Last week the Neshoba Democrat reported the discovery of a recording of Ronald Reagan's 1980 presidential campaign kickoff speech at the Neshoba County Fair in Mississippi.
While we wait to find out whether there will be public access to Reagan's speech, it may be informative to peer into the place where Reagan spoke. Melina was at the 2005 Neshoba County Fair, just one month after Edgar Ray Killen was convicted on three counts of manslaughter for the 1964 murders of James Chaney, Michael Schwerner and Andrew Goodman:
The Neshoba County Fair's most famous role is as a venue for Mississippi political speakers. There are only 2.8 million people in the state, and a lot of the most important ones like to hang out at the Fair in their expensive hovels, so as a result, any Mississippi politician who is seriously stumping for office has to put on his shirtsleeves and take a turn sweating it out at the outdoor podium. It's traditional. Sometimes it's not just Mississippians who show up to pay their dues -- none other than Ronald Reagan kicked off his first presidential campaign at the Neshoba County Fair. This year was not an election year, so the schedulers tried to book current and former elected officials to speak. The turnout was great. There were about four former state governors who showed up, as well as the current one, which made for an astonishing sight....
Before any governors spoke, the state attorney general Jim Hood had spoken - briefly, but intensely. He was the one who made the decision to re-open the case of the murders of Chaney, Goodman, and Schwerner, which had ended only a few weeks before in Neshoba County with the conviction of Edgar Ray Killen, a native Neshoban. My boss was very apprehensive that he would not get any support from the audience when he spoke or that he might even be booed.
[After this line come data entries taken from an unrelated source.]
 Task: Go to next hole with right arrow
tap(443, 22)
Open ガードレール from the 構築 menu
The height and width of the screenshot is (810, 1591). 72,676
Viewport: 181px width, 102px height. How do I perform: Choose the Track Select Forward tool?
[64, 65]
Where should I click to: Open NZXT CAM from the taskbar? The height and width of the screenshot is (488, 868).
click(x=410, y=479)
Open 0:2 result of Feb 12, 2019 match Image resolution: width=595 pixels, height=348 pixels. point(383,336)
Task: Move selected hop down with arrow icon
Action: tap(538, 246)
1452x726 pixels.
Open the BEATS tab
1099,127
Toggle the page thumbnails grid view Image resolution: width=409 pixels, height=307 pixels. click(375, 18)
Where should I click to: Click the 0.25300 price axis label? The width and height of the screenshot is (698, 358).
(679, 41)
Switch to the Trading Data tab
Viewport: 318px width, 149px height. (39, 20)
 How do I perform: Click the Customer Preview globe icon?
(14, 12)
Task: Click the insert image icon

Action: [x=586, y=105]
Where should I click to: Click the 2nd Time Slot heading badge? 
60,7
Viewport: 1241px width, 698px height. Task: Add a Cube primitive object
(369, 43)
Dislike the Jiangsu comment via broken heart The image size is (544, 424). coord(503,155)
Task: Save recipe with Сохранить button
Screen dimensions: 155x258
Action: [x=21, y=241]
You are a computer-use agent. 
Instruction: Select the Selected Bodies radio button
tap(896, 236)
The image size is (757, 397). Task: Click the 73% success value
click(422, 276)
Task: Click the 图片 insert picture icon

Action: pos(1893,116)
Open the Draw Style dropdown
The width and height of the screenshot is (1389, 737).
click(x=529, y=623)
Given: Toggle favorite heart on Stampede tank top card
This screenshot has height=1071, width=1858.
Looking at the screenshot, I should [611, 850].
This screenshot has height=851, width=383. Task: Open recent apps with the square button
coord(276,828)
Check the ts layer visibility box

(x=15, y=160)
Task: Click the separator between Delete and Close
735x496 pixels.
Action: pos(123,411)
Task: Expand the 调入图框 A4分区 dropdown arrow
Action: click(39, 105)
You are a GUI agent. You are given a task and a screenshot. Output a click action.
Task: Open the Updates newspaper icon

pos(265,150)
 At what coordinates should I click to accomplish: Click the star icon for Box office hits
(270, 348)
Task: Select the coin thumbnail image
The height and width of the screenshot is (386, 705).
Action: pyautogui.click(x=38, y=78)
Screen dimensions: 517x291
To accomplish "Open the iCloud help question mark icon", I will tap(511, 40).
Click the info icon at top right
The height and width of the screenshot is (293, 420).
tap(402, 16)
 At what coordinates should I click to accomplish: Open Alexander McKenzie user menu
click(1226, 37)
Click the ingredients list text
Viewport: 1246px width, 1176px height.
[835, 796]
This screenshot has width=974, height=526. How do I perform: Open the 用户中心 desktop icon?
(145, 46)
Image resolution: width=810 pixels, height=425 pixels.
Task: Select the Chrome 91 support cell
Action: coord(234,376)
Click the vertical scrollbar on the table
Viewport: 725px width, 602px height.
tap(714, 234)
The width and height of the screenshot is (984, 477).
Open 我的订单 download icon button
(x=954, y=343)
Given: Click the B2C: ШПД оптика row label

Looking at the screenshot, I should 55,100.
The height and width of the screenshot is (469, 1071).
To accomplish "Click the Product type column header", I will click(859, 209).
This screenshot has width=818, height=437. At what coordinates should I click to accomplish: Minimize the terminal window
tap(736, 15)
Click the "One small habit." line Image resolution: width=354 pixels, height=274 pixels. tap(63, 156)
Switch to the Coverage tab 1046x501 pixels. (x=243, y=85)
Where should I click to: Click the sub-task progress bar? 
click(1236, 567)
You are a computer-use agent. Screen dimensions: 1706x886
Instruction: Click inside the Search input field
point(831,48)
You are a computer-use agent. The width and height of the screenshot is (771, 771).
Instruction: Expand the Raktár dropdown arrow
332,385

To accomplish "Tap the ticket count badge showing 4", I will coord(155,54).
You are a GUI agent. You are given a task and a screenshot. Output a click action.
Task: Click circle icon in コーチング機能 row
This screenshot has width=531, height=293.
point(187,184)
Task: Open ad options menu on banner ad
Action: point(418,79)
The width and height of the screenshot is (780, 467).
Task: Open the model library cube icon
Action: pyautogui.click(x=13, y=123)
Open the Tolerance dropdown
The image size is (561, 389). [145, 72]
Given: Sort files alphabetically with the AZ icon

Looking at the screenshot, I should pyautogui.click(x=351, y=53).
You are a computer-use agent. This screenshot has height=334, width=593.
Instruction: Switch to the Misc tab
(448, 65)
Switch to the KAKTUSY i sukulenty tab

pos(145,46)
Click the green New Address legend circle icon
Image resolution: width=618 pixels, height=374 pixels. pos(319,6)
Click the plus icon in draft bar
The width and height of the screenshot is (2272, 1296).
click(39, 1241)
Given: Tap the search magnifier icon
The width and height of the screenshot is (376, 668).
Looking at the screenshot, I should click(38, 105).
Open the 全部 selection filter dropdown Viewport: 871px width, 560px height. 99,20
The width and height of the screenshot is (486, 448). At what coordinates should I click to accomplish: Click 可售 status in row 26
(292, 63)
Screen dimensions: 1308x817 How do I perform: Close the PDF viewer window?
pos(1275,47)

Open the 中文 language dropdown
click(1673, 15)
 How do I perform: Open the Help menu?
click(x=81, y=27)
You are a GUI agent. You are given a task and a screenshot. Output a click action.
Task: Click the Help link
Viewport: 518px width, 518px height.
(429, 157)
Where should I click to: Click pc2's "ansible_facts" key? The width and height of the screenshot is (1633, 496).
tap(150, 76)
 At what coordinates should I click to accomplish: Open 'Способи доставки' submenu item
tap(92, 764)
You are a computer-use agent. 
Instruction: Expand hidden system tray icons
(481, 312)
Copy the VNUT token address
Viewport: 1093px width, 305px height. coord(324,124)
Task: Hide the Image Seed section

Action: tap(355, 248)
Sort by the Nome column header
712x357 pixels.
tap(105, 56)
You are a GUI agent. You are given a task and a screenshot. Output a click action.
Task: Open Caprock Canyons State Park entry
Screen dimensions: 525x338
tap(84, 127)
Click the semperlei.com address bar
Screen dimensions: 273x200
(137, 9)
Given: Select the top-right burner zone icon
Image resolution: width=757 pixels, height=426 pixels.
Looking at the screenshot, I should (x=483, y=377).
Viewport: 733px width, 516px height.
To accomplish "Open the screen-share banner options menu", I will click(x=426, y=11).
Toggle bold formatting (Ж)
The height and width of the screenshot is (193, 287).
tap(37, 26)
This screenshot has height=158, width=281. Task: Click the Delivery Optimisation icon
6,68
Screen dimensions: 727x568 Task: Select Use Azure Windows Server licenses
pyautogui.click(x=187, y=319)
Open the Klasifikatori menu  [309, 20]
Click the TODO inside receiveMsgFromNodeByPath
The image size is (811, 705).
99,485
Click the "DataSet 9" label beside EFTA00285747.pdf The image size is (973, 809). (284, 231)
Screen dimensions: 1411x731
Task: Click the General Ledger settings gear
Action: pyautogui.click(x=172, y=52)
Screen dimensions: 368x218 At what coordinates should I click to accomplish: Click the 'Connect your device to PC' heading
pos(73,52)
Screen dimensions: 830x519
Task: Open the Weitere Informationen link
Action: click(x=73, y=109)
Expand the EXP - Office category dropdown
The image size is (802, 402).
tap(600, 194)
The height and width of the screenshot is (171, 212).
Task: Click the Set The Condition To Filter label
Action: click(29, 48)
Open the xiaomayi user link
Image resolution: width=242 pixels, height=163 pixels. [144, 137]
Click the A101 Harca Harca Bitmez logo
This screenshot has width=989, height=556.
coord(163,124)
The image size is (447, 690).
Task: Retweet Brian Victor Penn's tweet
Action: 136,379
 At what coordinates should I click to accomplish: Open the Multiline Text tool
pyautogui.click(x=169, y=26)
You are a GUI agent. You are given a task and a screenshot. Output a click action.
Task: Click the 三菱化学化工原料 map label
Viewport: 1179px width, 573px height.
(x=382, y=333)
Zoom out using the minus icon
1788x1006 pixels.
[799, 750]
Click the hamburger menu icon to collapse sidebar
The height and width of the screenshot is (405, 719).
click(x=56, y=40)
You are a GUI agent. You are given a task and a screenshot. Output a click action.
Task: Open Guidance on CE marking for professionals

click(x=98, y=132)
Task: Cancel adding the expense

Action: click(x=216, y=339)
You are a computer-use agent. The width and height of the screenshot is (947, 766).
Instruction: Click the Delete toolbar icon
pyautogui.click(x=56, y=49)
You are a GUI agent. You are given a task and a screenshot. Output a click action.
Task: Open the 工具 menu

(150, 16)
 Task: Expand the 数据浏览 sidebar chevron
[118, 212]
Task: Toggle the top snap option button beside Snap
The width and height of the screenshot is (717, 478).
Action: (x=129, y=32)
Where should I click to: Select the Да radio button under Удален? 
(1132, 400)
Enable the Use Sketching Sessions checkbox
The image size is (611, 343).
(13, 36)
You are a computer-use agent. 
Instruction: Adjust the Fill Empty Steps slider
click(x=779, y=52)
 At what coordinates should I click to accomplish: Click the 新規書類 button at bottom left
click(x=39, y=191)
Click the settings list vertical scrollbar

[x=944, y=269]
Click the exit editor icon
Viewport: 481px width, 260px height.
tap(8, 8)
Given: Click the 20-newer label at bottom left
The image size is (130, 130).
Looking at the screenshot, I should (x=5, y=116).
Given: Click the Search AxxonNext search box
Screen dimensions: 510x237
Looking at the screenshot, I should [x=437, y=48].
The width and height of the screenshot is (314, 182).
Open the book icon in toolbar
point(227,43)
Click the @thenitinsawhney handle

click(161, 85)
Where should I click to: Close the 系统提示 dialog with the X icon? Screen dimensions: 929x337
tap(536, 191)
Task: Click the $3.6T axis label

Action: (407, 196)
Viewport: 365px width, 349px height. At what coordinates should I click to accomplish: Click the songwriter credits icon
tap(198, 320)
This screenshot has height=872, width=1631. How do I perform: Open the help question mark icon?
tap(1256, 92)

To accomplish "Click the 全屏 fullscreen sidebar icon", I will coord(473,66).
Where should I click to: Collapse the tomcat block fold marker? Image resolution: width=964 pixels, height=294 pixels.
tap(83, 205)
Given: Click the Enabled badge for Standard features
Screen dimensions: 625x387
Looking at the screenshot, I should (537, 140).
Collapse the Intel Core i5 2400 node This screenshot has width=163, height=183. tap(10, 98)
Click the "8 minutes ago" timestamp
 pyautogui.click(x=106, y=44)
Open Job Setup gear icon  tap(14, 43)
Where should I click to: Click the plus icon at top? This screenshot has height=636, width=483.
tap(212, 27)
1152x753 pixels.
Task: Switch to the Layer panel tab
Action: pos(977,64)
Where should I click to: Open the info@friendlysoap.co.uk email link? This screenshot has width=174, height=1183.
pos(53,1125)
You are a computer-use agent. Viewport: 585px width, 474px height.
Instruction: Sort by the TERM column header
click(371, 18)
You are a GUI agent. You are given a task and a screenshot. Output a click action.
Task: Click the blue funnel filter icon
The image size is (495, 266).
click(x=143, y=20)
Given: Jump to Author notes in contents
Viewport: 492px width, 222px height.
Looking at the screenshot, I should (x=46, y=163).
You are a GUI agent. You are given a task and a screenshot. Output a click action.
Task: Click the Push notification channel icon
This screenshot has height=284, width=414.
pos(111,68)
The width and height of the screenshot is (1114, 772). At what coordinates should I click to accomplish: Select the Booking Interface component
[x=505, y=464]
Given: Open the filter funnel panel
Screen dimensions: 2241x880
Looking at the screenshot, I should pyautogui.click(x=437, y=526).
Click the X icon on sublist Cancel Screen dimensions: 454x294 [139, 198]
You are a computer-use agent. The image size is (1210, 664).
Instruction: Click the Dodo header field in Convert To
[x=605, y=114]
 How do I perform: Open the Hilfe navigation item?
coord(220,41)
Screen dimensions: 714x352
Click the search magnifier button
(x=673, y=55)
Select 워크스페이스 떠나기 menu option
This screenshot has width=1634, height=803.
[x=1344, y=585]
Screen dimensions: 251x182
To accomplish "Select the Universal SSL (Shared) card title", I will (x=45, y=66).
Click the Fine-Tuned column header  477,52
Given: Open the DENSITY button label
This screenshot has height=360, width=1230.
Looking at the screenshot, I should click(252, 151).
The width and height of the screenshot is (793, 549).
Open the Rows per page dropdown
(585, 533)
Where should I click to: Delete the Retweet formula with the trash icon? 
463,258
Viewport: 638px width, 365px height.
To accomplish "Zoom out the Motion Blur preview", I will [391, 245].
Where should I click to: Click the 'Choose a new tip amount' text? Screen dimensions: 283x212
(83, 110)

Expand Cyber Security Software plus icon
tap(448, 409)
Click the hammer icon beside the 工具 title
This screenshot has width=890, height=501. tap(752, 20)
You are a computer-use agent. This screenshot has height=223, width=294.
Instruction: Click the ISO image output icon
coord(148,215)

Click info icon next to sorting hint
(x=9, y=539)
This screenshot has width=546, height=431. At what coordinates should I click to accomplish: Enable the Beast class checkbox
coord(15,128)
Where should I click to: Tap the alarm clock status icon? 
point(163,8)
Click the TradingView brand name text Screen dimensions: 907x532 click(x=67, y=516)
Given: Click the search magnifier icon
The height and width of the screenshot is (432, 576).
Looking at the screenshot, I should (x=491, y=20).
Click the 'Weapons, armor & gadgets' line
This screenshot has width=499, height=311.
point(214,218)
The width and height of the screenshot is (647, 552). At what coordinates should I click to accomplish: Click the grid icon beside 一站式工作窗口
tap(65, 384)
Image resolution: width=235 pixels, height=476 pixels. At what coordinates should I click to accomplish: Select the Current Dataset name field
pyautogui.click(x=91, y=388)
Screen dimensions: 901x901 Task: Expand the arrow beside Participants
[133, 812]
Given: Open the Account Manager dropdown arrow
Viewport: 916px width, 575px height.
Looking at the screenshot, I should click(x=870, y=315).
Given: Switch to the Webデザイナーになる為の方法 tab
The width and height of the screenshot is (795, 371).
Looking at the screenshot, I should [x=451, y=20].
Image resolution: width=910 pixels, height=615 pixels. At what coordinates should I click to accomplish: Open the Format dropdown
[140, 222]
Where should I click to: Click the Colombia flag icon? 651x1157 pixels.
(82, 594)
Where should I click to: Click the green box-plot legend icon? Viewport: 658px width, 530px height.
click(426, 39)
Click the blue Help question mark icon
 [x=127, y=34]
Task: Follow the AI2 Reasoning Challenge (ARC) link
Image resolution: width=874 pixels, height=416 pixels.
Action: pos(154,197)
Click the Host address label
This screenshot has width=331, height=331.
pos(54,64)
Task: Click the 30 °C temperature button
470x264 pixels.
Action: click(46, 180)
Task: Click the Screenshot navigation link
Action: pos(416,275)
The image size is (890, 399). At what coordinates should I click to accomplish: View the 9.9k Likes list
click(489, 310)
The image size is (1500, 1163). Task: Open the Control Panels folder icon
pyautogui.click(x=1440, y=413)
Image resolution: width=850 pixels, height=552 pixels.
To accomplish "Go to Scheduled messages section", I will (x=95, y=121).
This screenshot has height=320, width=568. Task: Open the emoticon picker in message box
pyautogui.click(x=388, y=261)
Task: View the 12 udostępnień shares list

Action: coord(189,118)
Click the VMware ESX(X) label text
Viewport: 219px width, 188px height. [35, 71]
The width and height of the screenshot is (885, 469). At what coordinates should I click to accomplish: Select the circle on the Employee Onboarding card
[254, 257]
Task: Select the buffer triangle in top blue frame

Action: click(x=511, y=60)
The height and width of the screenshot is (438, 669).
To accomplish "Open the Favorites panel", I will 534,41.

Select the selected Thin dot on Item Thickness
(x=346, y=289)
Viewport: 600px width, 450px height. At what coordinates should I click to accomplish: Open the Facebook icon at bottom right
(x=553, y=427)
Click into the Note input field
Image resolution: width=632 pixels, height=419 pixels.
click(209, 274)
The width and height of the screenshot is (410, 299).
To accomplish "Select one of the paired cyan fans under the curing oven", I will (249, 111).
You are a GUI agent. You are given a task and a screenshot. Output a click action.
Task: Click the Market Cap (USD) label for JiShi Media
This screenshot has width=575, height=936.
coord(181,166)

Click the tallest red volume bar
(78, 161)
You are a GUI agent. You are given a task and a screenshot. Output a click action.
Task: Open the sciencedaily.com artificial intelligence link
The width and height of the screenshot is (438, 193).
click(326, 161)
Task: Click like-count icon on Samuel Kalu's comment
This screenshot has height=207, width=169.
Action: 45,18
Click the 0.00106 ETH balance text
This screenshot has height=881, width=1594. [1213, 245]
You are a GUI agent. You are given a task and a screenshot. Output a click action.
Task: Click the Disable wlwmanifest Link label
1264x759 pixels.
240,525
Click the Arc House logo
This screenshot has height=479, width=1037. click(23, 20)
Well, he was not booed, but there was no standing ovation either. He got a little polite applause when he came up to the podium, but in the noisy outside auditorium, wood-hewn benches under a roof with fair-goers milling all around, you could hear a pin drop when he began to speak. And he didn't mince words. "Aren't you proud of Mississippi?" he started off. "Aren't you proud to be from Neshoba County and proud to know that Mississippi did the right thing?"
The audience seemed, I'd say, maybe a little bit proud. They did clap, a little bit. But many of them sat very, very quietly, thinking who knows what. Overt racism is not in fashion in Mississippi politics. You just get these little crypto-racist moments ... and also this weird overall attitude toward their history: as far as I can tell, the general mentality of white politicians and of many white Mississippians is that they work very hard to believe that there were never any Klan members and lynching-watchers and quiet racists among their parents and friends and family. They kind of like to think that Killen and the other men who murdered the civil rights workers were evil men from a little evil space ship, who made landfall in Neshoba county, did their evil deeds without any knowledge or support from the community, and were either brought to justice or quietly disappeared somewhere (perhaps to their evil home planet) where they are far too far away for the arm of justice to reach. And so, we should put the past behind us. And so, Mississippi and her fair native (non space-ship-based) citizens have nothing to be ashamed of. And so, everything is fine now and equal now. And so, it's not very nice of Attorney General Jim Hood to go on bringing it up, even if he is praising Mississippians for "doing what was right."
Essentially, they're fighting a battle to avoid historical context. Holocaust eduation is mandatory in Mississippi public schools. Civil rights history education is not.
Neshoba County is 20% black, and Mississippi is 36% black. But I only saw about two black families visiting the fair the entire day I was there, and one local said that she thought that *none* of the cabins were owned by black families. But it's not that they're not there --it's that they're not guests, not visitors. Black people maintain the fair grounds. They drive the horses in the harness races that fairgoers bet on.
The current governor was the last to speak. He is this big red-faced guy who, rumor has it, is planning to run for president in 2008.... He gave a cheerful speech about his his successes (after a year and a half in office, he claims, job creation rates are at their highest since 1999) and declared Mississippi to be the safest state in the country for the unborn. He was also the only governor to not mention the trial at all. I guess he thinks it's over and done with, and that everyone should just be looking toward the future.
This long excerpt includes the parts of Melina's account that relate most directly to what I cover here, but there is quite a bit more, and it is all worth reading.
In 1980 Neshoba County's only claim to fame was as the location where a band of Klansmen murdered James Chaney, Michael Schwerner and Andrew Goodman on June 21, 1964. As noted in the Neshoba Democrat article about the Reagan recording,
Reagan's visit to the Fair was his first public appearance following his nomination with over 30,000 said to be in attendance.
Before the assembled throng, the presidential hopeful declared:
I believe in states' rights. I believe that we've distorted the balance of our government by giving powers that were never intended in the Constitution to the federal establishment.
Earl Ofari Hutchinson has rightly called this a battle cry, the launching of the Reagan revolution, a coded promise to "roll the clock back to the pre-civil rights days when blacks, minorities and women knew their place."